Retinal arterial macroaneurysms are round or oval arteriolar dilations, usually seen in the posterior pole. They occur more commonly in women than men, in the sixth or seventh decade of life. Typically, they are solitary and unilateral. An estimated 50% to 75% of patients have a history of systemic hypertension.

Symptoms

Macroaneurysms may be found in asymptomatic patients when there is no foveal involvement. Symptoms associated with macroaneurysms include blurred or distorted vision, a blind spot in the vision, or, less commonly, floaters resulting from vitreous hemorrhage.

Clinical Features

Macroaneurysms occur within the first three orders of retinal arterial bifurcation.

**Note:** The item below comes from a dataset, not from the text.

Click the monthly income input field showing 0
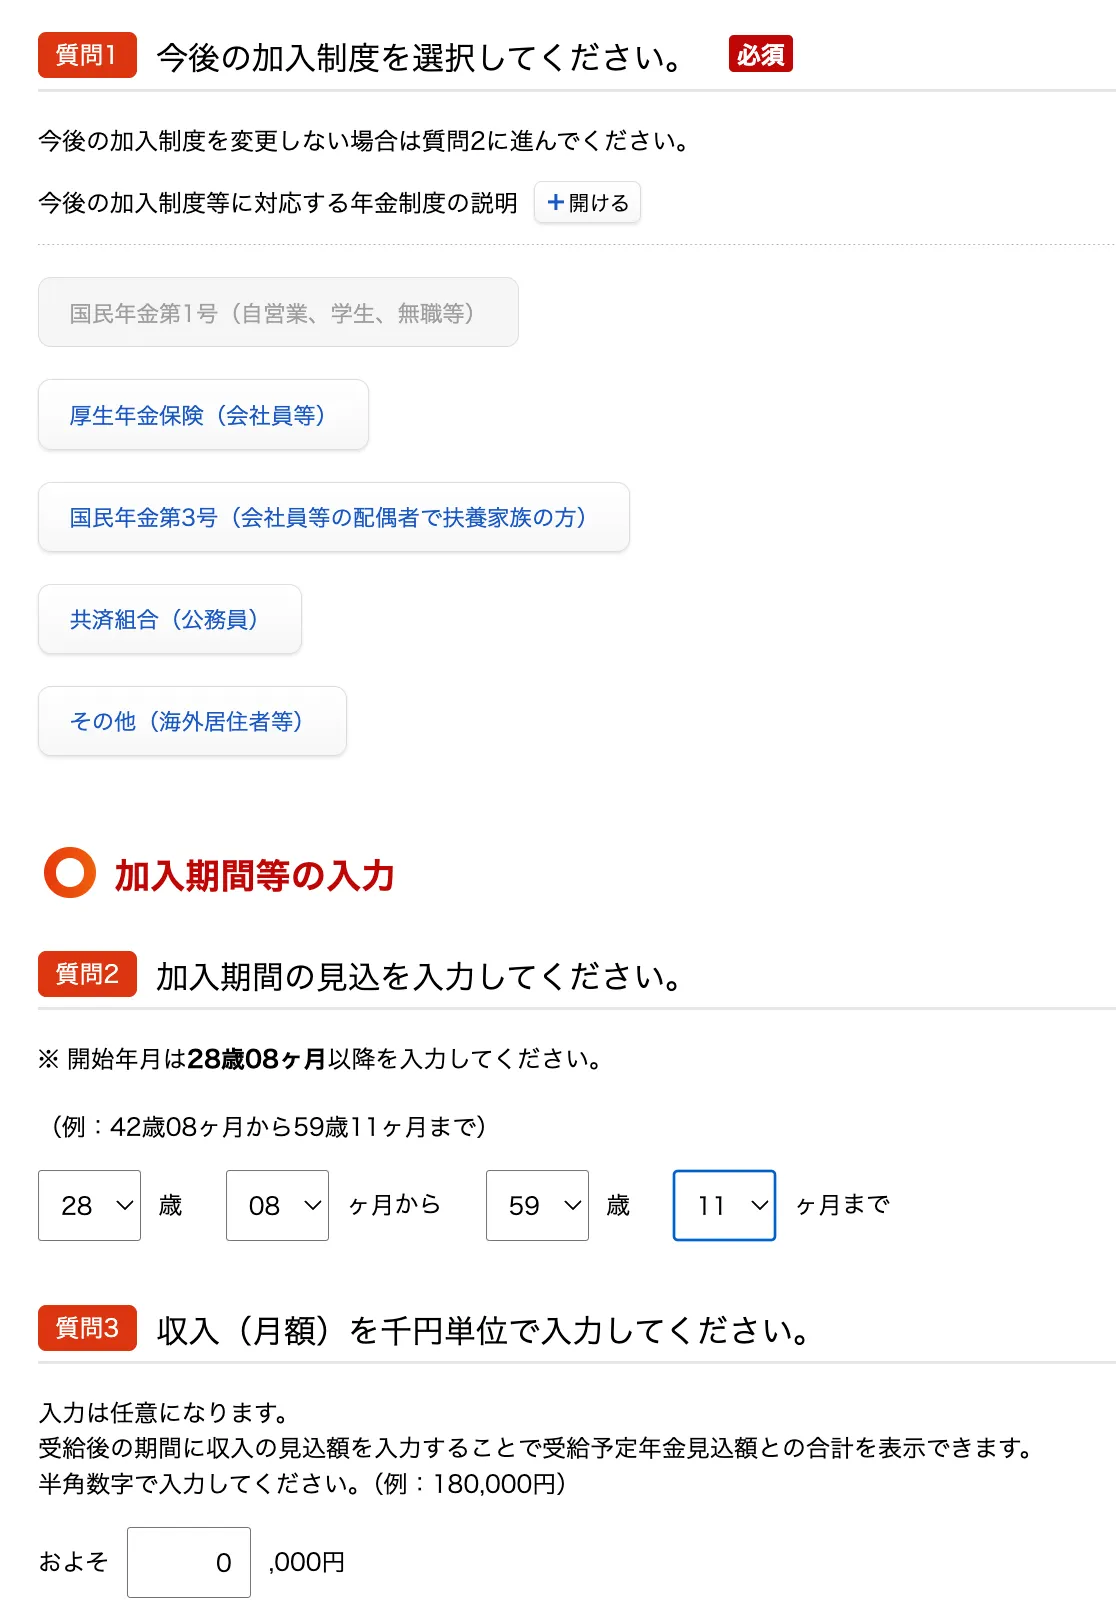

They are usually located superotemporally and often occur at an arterial bifurcation or arteriovenous crossing site. They may be obscured or surrounded by hemorrhage or a circinate pattern of proteinaceous and lipid exudates. Also, a serous detachment of the retina may be associated. A distinguishing feature of a ruptured macroaneurysm is the presence of blood in multiple layers (subretinal, intraretinal, and preretinal). Visual loss may occur when fluid, lipid, or hemorrhage involves the fovea. Visual loss may also occur from vitreous hemorrhage.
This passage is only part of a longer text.